Mouse punched it up. “Old Mister Smart, my uncle Michael.
He grabbed the slowest damned ship we had.
Almost, anyway. Here’re a couple of trainers she can
outrun.”
“One break for the good guys. About time we got one. Well.
Look here. We’re going to get him. About an hour before he
sneaks under Helga’s missile umbrella. Sooner if he has to
maneuver to get around your father. Start a check down on the
weapons systems.”
Mouse fidgeted.
“What’s the matter?”
“Uh . . . You think there’ll be
any shooting?”
Cassius smiled a broad, wicked smile. “Goddamned right,
boy. There’s going to be beaucoup shooting. First time for
you, right? You just hang on and do what I tell you. We’ll be
all right.”
The waiting bothered Mouse. He was not afraid, much. The hours
piled up, and the hours piled up, and they seemed no closer than
before . . .
“Here we go,” Cassius said, almost cheerfully.
“Got your father on screen. And there’s your idiot
uncle, hopping around like a barefoot man in a sandbrier patch.
Give your guns a burst.”
The hours became minutes. Cassius kept boring in. “Ah,
damn!” he swore suddenly. “Gneaus, what the hell did
you have to go and do that for?”
“What?” Mouse demanded. He shed bis harness and
leaned over. “What did he do?”
“Sit down, shithead. It’s going to get
rough.”
It got rougher than Mouse could imagine.
It was a very exclusive toy shop. It even served tiny cups of
coffee or tea with cutesy little cookies. Cassius was in
hog’s heaven.
“Not very exciting, is it?” he asked.
Mouse squeezed his eyes shut in a fierce squint. “No,
it’s not.” He could not stay awake. They had been on
The Big Rock Candy Mountain four days. Cassius had not given him
much chance to sleep. “All we do is hunk around asking the
same old questions.”
“That’s what intelligence work is, Mouse. You knock
on doors and ask the same old questions till you get the right
answers. Or you sit at headquarters and feed the computer the same
old answers till it gives you the right question.” He wound
the music box again. It played a tune neither of them knew. A tiny
porcelain mouse twirled and danced to the music. “Isn’t
that cute?”
“It doesn’t seem worth the trouble.”
“Mr. Russell. I’ll take the music box: Can you have
it shipped?”
They did have a few leads. Cassius had good, highly placed
contacts on The Mountain, on both sides of the law. He had them
asking questions too.
Michael had not worked hard to conceal his presence. They had
unearthed a dozen people who had seen him here, there, or somewhere
else, usually with Gneaus Storm. A few had seen him with one or two
other men not locally known. They had had a hard look.

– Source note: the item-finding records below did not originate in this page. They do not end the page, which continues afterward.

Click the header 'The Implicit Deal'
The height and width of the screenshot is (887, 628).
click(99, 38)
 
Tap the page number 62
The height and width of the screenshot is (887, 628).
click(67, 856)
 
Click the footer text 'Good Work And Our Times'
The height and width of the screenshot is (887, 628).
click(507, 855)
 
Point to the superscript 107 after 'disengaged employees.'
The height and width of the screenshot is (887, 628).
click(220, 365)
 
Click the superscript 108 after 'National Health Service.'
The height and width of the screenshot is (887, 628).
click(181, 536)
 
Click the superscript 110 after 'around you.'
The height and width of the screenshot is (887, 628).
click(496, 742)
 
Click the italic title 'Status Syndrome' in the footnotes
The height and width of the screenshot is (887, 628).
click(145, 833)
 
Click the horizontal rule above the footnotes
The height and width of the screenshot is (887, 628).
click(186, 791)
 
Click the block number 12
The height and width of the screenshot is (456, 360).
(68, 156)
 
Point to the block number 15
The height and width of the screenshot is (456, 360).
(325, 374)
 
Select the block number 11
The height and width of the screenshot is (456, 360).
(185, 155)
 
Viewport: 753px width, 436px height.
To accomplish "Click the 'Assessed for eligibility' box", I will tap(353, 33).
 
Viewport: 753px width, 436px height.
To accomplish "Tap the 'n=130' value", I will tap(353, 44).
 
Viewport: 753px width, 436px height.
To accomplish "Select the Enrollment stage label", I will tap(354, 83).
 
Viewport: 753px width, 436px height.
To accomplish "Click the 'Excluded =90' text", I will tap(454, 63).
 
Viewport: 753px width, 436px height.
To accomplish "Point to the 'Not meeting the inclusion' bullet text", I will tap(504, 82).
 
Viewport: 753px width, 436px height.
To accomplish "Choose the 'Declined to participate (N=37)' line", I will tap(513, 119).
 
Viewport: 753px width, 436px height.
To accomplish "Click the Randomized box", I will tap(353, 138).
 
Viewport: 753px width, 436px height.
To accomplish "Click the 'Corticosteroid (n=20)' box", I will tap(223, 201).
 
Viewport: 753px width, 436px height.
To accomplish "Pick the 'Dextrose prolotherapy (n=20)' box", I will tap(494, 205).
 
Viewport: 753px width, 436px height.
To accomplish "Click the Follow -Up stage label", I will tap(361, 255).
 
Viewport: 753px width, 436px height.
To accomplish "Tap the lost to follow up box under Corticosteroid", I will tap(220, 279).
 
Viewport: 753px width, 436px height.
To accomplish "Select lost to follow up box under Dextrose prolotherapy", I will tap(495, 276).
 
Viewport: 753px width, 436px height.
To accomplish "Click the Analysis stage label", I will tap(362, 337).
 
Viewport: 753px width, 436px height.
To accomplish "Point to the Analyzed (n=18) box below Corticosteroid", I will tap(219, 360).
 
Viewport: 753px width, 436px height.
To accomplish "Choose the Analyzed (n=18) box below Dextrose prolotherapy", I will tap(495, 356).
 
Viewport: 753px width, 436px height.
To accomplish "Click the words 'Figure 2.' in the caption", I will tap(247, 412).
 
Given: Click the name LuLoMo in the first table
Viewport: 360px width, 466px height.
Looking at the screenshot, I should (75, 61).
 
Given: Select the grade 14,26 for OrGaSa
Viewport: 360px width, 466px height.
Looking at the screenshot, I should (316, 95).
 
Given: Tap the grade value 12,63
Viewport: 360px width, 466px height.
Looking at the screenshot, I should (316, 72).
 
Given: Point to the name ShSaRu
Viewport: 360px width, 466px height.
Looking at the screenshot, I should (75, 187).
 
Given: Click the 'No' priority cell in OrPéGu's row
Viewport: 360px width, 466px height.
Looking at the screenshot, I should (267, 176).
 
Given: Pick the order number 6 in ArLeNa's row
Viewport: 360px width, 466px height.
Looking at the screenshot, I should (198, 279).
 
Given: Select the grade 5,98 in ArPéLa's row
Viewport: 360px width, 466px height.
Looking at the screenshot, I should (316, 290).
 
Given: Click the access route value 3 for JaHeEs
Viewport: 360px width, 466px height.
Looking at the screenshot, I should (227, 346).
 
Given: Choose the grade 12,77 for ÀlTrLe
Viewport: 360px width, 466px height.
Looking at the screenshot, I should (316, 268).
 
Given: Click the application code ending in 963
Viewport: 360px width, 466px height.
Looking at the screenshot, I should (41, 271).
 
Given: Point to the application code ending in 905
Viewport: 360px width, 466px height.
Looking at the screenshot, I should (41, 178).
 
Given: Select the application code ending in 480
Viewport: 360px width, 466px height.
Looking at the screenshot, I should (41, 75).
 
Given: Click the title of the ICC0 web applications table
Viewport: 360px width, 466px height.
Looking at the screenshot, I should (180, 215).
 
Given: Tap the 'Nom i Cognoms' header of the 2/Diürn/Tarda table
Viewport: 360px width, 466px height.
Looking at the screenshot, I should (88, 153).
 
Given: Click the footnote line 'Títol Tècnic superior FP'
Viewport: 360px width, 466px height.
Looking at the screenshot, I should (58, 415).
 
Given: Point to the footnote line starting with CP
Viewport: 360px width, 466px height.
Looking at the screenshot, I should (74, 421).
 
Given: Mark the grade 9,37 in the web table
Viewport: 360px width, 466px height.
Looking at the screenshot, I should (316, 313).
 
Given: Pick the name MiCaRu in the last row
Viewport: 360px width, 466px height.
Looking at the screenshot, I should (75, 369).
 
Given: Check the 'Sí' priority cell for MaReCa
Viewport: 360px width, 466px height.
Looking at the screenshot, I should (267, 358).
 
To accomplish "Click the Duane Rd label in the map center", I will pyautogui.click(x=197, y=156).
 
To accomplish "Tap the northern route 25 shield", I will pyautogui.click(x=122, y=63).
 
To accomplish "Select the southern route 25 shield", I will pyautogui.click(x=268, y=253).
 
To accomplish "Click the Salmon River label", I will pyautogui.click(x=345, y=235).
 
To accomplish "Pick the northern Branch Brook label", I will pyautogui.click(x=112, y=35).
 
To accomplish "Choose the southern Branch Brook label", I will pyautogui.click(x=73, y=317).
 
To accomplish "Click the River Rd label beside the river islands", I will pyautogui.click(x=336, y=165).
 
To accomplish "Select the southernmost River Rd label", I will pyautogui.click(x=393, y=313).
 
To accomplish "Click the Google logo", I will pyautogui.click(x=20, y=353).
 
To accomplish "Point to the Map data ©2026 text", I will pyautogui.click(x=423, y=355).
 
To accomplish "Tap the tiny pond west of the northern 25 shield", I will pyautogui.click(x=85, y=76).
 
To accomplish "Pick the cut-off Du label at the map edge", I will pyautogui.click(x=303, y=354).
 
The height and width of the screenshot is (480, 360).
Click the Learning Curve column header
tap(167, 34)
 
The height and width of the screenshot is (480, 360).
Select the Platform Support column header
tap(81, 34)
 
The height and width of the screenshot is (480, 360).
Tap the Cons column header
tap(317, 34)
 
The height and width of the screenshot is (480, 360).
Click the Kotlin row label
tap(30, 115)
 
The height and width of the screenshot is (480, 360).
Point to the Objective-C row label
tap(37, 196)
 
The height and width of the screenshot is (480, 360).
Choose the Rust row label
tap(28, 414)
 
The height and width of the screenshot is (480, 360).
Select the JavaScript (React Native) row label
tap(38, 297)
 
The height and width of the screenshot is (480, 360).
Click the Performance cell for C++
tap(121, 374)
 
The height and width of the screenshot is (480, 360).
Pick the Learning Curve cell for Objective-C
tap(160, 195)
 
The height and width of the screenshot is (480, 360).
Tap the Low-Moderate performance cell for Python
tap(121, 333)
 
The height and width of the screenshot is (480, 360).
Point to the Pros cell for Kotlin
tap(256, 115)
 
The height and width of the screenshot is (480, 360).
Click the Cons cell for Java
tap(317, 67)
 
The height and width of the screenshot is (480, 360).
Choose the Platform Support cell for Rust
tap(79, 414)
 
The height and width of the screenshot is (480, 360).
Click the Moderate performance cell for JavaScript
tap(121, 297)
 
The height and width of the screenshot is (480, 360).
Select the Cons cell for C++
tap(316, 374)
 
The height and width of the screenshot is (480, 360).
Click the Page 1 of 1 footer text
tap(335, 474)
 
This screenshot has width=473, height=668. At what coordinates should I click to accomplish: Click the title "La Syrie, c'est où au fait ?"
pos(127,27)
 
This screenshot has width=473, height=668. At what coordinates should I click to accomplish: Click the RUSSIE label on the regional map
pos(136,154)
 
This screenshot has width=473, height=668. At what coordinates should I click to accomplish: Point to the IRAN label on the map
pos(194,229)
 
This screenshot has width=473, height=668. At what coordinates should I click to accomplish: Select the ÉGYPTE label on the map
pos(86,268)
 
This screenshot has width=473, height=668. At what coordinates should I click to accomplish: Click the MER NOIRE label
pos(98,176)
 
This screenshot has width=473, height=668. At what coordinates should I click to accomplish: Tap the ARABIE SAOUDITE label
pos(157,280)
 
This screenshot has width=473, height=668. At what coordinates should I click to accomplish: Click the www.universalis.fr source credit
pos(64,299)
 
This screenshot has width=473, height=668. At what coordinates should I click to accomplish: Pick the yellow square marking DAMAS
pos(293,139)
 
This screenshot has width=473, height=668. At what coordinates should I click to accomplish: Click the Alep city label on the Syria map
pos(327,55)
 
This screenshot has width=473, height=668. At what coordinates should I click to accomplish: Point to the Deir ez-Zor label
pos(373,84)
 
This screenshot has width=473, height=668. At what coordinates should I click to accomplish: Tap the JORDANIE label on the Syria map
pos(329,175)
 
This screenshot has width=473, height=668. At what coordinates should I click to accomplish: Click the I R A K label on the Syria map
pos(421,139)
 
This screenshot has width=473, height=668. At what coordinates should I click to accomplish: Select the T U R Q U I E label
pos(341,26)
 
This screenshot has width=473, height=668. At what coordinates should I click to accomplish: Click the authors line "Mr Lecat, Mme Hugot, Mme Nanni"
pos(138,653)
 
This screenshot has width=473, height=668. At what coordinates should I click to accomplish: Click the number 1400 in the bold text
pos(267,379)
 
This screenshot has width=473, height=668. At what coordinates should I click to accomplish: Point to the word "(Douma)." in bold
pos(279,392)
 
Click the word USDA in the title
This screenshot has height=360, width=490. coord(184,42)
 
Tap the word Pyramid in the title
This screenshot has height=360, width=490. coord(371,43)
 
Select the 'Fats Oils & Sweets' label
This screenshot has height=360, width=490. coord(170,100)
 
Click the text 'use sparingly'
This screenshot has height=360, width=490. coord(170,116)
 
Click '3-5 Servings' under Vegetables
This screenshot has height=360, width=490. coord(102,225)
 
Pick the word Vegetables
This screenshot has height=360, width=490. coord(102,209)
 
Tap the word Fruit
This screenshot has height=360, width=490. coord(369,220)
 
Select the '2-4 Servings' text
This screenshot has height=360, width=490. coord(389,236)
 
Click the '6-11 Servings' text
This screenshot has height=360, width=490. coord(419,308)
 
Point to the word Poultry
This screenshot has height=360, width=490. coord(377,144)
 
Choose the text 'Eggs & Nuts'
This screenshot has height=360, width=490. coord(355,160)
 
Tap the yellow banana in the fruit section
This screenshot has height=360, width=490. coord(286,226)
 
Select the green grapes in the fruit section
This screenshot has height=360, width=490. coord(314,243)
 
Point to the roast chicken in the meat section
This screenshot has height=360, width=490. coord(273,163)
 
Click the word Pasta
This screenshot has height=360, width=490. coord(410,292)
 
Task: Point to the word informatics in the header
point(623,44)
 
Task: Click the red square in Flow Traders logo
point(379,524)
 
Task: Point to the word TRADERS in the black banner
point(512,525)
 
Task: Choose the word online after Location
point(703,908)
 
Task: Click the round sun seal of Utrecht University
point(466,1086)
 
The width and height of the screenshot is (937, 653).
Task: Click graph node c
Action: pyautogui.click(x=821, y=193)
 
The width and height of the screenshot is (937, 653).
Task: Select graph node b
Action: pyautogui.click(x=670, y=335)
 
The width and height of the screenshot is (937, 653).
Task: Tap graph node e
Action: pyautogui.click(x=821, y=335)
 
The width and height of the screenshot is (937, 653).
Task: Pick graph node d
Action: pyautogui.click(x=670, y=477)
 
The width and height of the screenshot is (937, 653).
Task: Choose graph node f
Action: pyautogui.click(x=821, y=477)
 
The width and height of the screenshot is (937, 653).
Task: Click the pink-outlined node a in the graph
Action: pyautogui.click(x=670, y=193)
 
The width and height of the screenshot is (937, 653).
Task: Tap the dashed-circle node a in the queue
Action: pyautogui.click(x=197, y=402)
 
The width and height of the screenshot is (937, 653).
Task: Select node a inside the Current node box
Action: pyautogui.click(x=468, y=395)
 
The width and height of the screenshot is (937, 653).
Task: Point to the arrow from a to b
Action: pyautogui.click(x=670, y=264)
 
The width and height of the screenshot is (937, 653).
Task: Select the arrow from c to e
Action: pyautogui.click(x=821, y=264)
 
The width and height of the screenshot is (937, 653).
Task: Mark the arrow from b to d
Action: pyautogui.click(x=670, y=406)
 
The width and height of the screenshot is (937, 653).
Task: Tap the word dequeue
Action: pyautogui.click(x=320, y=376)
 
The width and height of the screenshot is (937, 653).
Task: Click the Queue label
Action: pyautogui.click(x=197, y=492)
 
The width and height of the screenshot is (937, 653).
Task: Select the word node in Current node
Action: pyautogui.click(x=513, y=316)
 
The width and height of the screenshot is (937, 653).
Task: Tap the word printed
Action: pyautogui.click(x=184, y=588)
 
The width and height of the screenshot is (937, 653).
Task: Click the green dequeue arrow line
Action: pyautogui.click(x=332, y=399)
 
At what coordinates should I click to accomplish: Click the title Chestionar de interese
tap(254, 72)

Dee had stopped being evident after Storm’s departure,
though he had not himself departed for several days.
“It’s worth it. There’s a pattern shaping
up.”
“What pattern?” Mouse signaled the sales
clerk/waiter. “May I have another coffee?”
“That I don’t know yet. I can see just a little of
the edge. We’ve spread out plenty of money and eyes.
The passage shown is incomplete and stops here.